Scout Jesus Halabi, working in Aruba, has signed Kingsale and right-hander Sidney Ponson, perhaps the best pitching prospect the organization, as well as pitcher Calvin Maduro, who was traded to the Philadelphia Phillies last August for Todd Zeile and outfielder Pete Incaviglia as the Orioles pushed for a wild-card spot.

And since Gillick came aboard, the Orioles have acquired Alomar, minor-league third baseman Willis Otanez (Puerto Rico) and pitcher Esteban Yan (Dominican Republic), and signed free agents Giovanni Carrara (Venezuela), a pitcher, and Francisco Matos (Dominican Republic), a second baseman.

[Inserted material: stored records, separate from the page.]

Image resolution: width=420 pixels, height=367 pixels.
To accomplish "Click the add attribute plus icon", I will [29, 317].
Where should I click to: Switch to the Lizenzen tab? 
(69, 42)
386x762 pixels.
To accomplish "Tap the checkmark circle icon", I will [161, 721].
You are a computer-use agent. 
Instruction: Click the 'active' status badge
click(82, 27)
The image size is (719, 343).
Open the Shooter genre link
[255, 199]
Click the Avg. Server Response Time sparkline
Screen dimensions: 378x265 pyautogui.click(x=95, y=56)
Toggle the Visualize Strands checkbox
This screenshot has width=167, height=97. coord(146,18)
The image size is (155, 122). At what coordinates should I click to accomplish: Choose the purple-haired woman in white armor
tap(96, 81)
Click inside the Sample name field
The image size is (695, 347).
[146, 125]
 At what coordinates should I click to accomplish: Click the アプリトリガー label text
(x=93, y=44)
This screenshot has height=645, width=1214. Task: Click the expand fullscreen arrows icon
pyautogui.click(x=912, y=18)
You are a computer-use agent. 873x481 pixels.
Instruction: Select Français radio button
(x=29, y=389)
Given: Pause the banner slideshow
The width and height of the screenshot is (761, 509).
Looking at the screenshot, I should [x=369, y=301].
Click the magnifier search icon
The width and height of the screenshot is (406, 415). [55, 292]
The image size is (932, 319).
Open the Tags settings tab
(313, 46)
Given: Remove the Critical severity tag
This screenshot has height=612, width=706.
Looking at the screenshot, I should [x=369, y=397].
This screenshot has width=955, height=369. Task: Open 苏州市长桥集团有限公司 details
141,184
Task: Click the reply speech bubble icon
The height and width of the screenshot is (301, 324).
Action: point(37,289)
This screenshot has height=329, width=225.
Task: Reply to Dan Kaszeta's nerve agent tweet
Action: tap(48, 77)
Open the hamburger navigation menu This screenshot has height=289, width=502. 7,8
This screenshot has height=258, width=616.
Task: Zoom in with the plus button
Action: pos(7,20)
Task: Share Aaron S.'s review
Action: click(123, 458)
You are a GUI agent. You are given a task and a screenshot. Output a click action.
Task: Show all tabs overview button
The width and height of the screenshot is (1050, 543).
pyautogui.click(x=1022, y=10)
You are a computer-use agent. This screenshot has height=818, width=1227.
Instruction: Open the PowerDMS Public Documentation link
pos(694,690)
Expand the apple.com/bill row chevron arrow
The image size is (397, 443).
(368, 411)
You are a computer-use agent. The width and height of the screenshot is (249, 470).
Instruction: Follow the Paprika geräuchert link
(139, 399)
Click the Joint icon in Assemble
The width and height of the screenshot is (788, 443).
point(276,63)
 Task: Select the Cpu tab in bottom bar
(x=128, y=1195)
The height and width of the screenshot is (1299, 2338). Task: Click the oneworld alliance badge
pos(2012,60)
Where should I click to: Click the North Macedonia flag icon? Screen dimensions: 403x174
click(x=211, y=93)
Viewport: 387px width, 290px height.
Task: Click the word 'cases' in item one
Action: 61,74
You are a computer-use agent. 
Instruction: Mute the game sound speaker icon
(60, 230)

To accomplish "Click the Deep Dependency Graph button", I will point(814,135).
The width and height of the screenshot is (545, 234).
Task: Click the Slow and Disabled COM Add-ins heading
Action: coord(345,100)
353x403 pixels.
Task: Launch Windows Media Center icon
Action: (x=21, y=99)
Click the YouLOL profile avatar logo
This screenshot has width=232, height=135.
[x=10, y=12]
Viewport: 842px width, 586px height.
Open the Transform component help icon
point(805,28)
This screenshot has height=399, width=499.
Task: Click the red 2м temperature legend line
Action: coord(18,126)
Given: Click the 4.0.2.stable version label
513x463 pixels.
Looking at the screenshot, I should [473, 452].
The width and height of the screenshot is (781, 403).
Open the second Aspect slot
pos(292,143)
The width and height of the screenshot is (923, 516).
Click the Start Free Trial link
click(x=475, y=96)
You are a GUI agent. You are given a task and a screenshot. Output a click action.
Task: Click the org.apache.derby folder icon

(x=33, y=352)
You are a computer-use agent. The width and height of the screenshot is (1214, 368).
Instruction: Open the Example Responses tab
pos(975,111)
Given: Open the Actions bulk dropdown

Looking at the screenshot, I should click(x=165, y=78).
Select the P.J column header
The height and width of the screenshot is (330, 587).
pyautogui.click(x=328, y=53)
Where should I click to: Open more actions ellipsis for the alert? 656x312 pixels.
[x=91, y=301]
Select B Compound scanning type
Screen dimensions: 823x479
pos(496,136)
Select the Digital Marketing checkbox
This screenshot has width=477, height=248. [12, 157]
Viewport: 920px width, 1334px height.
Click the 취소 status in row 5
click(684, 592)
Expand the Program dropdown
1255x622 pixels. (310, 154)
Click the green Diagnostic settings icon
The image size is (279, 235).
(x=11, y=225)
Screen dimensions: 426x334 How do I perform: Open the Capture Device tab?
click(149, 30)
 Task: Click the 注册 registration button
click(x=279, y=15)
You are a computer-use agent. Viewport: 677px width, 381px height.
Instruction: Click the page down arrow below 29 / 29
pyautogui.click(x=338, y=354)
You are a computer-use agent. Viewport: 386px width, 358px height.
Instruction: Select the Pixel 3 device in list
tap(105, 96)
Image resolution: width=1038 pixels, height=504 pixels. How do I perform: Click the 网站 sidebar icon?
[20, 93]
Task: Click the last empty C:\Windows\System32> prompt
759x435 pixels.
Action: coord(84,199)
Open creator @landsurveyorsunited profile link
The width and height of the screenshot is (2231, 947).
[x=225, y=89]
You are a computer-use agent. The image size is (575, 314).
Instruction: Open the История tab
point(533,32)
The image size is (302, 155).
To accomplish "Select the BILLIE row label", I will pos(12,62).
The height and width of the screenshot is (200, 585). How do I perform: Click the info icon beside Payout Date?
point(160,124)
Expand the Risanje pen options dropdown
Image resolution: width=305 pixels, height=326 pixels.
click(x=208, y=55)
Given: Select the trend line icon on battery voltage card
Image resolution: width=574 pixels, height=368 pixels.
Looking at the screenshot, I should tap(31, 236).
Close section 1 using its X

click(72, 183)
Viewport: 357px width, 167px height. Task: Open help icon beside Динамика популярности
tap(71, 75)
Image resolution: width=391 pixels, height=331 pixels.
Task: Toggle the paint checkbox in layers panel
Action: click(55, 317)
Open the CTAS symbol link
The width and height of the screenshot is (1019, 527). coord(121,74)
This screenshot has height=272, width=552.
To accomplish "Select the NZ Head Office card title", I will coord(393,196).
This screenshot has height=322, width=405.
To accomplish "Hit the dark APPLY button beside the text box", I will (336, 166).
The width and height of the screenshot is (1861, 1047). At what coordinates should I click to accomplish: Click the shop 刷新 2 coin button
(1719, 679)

"Basically, we're looking for the best talent," said Orioles assistant GM Kevin Malone. "It doesn't much matter where it comes from. If you're going to look for the best talent in the world, you better have interest in the Latin players."

When Gillick was in Toronto, the Blue Jays usually had a strong contingent of Latin players, from shortstop Tony Fernandez to slugger George Bell to Alomar to pitcher Juan Guzman. Malone, too, searched deeply into Latin America for talent as scouting director of the Montreal Expos, who have fielded players such as outfielder Moises Alou and pitcher Carlos Perez.

"If you look into the Dominican Republic, Venezuela, Aruba, there's just a plethora of great young players in those countries," said Malone.

In December 1995, the Orioles' front office studied the geographic distribution of all players on 40-man rosters, and the breakdown was somewhat surprising. The state of California produced the most players, 20 percent. Florida produced 10 percent, and the Dominican Republic ranked third, with 9 percent. Malone didn't cite any prior studies, but he is sure the Dominican's share is increasing, a change he believes is, in part, sociological.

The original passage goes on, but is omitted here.